A Vietnamese soldier walked out from the tent. He was dressed in the camouflaged, tight-fitting, big-pocketed uniforms of the Vietnamese Rangers. He was, however, not a ranger but an interpreter. He was smiling. A smile is a safe thing to hide behind. I waved him toward me, happy to see an interpreter. I saw this as a chance to learn how the people here really felt about the war. The Cav was so isolated from the ARVNs, I had never had a chance before.

“Hello,” I said.

“Hello,” he said.

“I’ve been wanting to talk to a Vietnamese who spoke English.”

“Yes,” he said knowingly.

“Well, how do you think we’re doing so far?”

“Yes,” he nodded.

“No, I meant how do you think we’re doing? Are we winning?”

“Yes, that could be so,” he assured me. “How are you?”

“Me?” Must have trouble with my accent. “I’m fine. Fine.”

“I am fine, thank you.” He bowed slightly.

I looked quickly over to the smiling faces of the grunts and realized that they all knew he couldn’t speak English worth a shit.

“Great,” I said. “I understand that this hill is going to sink into the valley today.”

“Yes, that could be so.”

What fun. “They’ve been thinking about moving Saigon up here this weekend so we won’t have so far to go for R&R.” I heard a little cheer from the watchers.

“Saigon.” He nodded with happy recognition.

I was just getting into it when a private stepped out of the tent and yelled, “Hey, Nguyen.” The smiling, wide-eyed interpreter nodded abruptly and ran back to the tent. At least he knew his name.


At about three o‘clock we loaded up and flew back to the Tea Plantation. Grunt Six had us drop him off near a waiting Jeep. We hovered over to a fuel bladder at one end of the field to refuel. We returned to the hilltop command post by ourselves. I made the landing steeper, and this time the brush blew away, but the tent stood.

At the HQ tent the officer in charge, a captain, showed us what they were up to on the big map on the easel. The gist of the business for the rest of the afternoon was to move men around. They were ganging up the patrols where they had had some action.

We flew all over the south end of the valley all afternoon without incident. Sometimes a single ship was safer than a group. Our explanation for this phenomenon was that the enemy thought a single ship was scouting for them, so they didn’t fire and give away their position. Later we found out we had been flying over Charlie all day.

By late afternoon we were looking forward to rejoining our company. They’d be at the Turkey Farm by now, eating inside the adviser compound. In a real mess hall. Taking real showers. At this point we had logged six hours, and Riker and I were both pretty tired.

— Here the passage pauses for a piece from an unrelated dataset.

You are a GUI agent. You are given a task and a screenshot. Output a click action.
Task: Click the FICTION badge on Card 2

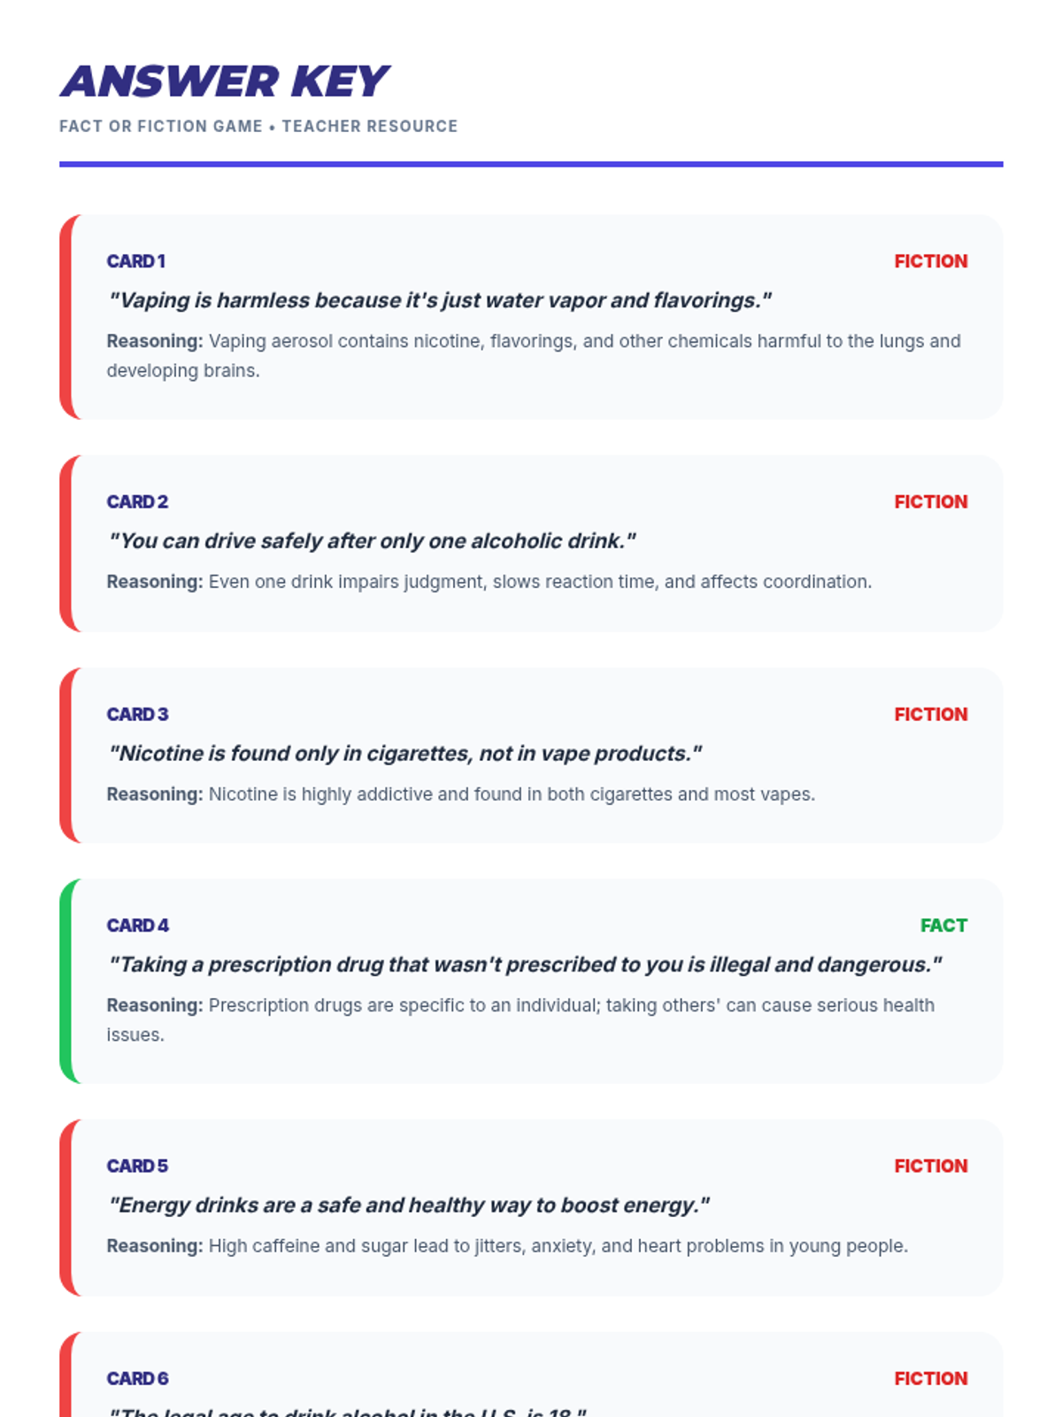(931, 502)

“Tonight we want you to fly the old man again,” the captain at the command post told us after we landed. “You’ll be flying this end of the valley so he can talk to his people here.” He pointed to the map. “Shouldn’t take more than a couple of hours. When you finish, though, we want you to stay at the Tea Plantation. The Colonel isn’t finished with you yet.”

The couple of hours became more than four, and we finished at ten o‘clock. Grunt Six sped away in his Jeep among the thousand tents that crowded the field. We were left to fend for ourselves. Len had mentioned that our company and our gear were only five miles away, but Grunt Six wanted us to stay here.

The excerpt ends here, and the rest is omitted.